La bibliographie de Sara de Mundo Lo 206 mentionne deux titres de littérature pour enfants traduits par Cortázar pour les éditions Codex de Buenos Aires. Il s’agit de Mujercitas de Luisa May Alcott 207 et de Tom Brown en la escuela de Thomas Hughes, tous deux parus en 1951. Nous avons pu recouper cette piste grâce à Biblos 208 , la revue de la Cámara argentina del Libro, qui propose les informations suivantes :
–Alcott, Luisa May : Mujercitas, Codex, colección Biblioteca Universal Juvenil, ilustrador Carlos Freixas, traductor Julio F. Cortázar, cartoné, 8 x 13 cm, 403 páginas, 8 pesos.
–Hughes, Thomas : Tom Brown en la escuela, Codex, colección Biblioteca Universal Juvenil, ilustrador Carlos Freixas, traductor Julio F. Cortázar, cartoné, 8 x 13 cm, 388 páginas, 8 pesos.
Il s’agit donc de livres de très petit format, qui tiennent dans la main d’un enfant. Nous avons retrouvé, avec peine, plusieurs autres titres de cette même collection : ils sont tous de couleur bleu marine et les illustrations n’apparaissent pas dans le texte (elles se trouvent en première et en dernière page). L’illustrateur semble être relativement connu : Carlos Freixas est un catalan émigré en Argentine, sans doute suite à la guerre civile espagnole. Il est décédé il y a peu.
Lors de nos recherches à Buenos Aires, nous avons été fort surprise de ne trouver presque aucun livre des éditions Codex dans les trois bibliothèques nationales que compte la ville : La Biblioteca Nacional de la República Argentina, la Biblioteca Nacional del Maestro et la Biblioteca del Congreso de la Nación. Tout livre édité en Argentine doit pourtant légalement être déposé dans au moins une de ces bibliothèques. Pour ce qui est des bibliothèques municipales, nous n’avons pas eu plus de chance et nous n’avons pas non plus trouvé ces livres dans les nombreuses librairies d’occasion et bouquinistes que nous avons fréquentés. Nous avons pensé dans un premier temps que la raison était sans doute liée au genre de ces ouvrages : en effet, les livres de littérature pour enfants étaient-ils considérés comme dignes d’être gardés durant plus de cinquante ans dans les bibliothèques publiques ? Ayant été manipulés par plusieurs générations d’enfants, leur état l’aurait-il permis ?

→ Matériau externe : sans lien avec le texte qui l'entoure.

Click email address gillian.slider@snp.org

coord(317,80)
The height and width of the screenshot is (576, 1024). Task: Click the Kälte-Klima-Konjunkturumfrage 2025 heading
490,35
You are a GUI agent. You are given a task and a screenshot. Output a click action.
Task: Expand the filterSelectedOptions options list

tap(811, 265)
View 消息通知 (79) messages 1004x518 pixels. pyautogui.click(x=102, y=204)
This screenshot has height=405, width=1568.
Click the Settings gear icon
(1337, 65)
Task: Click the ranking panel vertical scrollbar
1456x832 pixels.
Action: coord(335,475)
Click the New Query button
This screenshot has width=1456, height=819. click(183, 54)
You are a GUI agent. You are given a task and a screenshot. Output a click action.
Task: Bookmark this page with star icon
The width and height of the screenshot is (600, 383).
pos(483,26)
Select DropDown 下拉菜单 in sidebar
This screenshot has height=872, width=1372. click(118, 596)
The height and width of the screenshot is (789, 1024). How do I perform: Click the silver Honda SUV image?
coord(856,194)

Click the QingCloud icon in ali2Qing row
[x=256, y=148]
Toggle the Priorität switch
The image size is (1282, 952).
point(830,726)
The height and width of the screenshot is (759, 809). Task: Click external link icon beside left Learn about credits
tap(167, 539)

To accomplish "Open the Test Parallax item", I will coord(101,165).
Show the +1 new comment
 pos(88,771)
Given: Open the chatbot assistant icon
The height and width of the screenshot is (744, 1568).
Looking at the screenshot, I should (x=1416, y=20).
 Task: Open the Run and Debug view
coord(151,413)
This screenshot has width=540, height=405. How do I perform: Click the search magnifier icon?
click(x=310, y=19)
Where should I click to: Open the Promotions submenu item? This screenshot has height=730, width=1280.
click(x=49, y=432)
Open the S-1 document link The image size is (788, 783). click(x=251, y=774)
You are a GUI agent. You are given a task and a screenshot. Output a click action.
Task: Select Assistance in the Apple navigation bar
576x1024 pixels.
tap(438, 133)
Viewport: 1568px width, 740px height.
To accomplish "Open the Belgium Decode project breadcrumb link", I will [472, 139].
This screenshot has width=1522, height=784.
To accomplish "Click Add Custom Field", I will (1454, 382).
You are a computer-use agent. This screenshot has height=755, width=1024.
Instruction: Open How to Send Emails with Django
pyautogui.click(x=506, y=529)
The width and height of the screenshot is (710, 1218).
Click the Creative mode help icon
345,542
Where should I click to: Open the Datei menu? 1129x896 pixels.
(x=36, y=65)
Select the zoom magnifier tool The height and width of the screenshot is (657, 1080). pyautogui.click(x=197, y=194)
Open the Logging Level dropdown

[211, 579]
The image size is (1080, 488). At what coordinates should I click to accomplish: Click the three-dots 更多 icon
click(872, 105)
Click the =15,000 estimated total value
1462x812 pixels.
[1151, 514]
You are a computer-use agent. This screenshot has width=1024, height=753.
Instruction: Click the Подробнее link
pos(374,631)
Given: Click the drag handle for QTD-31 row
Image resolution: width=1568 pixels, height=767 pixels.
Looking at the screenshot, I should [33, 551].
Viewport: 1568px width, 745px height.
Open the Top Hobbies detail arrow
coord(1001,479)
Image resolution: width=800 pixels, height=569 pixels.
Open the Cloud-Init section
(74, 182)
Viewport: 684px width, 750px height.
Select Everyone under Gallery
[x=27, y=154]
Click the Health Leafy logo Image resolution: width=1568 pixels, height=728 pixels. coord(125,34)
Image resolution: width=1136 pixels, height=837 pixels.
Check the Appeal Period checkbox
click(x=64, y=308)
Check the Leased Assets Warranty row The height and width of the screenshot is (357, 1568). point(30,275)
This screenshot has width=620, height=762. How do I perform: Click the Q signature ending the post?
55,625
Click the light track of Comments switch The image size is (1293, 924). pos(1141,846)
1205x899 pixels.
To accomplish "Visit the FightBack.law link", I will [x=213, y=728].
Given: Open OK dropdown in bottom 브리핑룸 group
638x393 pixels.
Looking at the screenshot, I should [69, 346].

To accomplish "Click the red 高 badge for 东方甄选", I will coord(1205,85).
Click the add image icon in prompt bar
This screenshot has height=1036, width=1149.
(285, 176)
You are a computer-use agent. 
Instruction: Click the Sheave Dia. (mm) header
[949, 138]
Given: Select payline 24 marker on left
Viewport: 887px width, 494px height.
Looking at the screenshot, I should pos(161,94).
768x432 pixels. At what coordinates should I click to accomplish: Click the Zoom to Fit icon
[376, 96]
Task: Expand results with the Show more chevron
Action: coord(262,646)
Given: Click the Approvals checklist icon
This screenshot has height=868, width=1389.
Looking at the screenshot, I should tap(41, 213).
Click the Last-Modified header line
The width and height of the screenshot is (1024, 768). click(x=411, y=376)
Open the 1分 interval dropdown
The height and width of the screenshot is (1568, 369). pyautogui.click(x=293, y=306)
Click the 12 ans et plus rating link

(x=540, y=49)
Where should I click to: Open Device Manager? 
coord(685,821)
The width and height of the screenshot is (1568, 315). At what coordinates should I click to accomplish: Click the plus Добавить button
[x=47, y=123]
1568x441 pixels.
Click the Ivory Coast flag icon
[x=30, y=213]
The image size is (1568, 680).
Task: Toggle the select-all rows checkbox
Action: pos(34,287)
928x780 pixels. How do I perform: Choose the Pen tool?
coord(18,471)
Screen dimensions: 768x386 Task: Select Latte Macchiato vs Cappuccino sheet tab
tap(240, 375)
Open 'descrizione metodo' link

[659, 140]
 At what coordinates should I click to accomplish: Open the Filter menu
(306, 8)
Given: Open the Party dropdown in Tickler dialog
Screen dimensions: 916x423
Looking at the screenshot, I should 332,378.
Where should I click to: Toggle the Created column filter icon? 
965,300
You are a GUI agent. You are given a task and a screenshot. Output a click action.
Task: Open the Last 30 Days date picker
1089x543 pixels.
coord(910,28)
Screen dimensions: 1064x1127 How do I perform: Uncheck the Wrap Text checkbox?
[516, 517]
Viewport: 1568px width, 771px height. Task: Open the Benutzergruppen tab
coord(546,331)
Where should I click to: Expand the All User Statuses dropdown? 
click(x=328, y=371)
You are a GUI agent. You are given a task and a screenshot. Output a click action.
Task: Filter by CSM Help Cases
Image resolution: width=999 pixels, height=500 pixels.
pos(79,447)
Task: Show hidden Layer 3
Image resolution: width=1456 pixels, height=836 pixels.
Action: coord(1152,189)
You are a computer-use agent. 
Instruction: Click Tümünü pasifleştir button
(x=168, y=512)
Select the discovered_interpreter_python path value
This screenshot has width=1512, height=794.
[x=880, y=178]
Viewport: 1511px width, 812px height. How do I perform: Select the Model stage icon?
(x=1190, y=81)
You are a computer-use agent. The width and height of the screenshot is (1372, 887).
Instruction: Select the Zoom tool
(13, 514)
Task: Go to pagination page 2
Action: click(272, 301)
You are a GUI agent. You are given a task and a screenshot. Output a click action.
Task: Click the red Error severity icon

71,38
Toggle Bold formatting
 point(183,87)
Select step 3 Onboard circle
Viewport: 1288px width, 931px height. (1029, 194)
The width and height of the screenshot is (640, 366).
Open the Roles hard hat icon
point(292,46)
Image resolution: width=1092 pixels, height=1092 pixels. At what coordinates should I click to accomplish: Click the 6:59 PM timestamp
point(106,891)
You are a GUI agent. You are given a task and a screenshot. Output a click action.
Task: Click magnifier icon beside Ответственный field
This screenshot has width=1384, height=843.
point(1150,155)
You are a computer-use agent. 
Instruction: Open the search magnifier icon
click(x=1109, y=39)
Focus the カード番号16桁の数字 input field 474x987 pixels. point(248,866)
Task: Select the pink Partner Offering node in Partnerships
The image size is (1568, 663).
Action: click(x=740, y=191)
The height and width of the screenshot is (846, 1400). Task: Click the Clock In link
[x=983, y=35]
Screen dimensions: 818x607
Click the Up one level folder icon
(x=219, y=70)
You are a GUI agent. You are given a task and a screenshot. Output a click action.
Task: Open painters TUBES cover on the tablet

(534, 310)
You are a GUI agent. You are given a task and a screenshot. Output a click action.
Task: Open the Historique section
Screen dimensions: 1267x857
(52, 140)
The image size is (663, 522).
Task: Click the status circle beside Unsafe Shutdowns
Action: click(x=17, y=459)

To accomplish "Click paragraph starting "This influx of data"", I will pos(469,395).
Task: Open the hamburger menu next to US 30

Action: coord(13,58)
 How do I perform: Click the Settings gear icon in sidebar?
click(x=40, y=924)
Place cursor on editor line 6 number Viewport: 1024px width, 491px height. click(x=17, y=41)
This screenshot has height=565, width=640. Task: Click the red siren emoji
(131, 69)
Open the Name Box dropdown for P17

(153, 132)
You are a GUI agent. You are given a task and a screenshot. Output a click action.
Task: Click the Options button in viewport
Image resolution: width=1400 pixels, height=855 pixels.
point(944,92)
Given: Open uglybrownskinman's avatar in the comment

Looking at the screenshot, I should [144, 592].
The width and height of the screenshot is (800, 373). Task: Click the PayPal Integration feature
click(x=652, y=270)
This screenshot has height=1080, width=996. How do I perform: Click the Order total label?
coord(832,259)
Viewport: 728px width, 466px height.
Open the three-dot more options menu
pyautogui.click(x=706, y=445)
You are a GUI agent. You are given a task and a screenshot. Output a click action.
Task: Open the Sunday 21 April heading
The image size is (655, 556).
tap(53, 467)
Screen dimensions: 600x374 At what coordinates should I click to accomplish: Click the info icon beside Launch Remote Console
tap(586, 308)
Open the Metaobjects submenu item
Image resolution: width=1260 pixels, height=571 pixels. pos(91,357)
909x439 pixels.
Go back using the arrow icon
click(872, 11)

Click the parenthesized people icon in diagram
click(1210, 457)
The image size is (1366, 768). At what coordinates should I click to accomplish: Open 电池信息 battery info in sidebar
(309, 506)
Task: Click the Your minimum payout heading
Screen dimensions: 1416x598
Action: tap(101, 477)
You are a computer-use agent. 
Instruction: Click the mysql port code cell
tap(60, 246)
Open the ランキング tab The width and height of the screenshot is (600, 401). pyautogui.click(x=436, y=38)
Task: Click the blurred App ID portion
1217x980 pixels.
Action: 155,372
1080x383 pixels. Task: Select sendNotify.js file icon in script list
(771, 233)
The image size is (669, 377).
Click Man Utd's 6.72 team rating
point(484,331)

Nous avons fini par rencontrer M. Pablo Medina, propriétaire d’une immense bibliothèque consacrée à la littérature jeunesse, qu’il a convertie en un Centre de Documentation pour enfants appelé « La Nube ». Cet éminent spécialiste du domaine jeunesse n’avait pas entendu parler de ces traductions de Cortázar, mais nous a expliqué que les éditions Codex étaient devenues les éditions officielles du péronisme et publiaient donc des livres scolaires très idéologiques, des textes de lois... Il semble qu’au moment de la dictature, le pouvoir ait organisé des purges dans les bibliothèques publiques ; les livres édités par Codex étaient retirés des rayons et brûlés. Les archives de Codex ont également été détruites dans des circonstances similaires. Ceci semble expliquer la très grande difficulté à retrouver ces deux inoffensives traductions de Cortázar.
S. DE MUNDO LO : Julio Cortázar : his Works and his Critics. A Bibliography (inédit ; publication en offset par Albatross, Urbana, Illinois, 1985).
Le titre français est Les quatre filles du Docteur March.
Biblos n° 48 (1er novembre / 31 décembre 1951).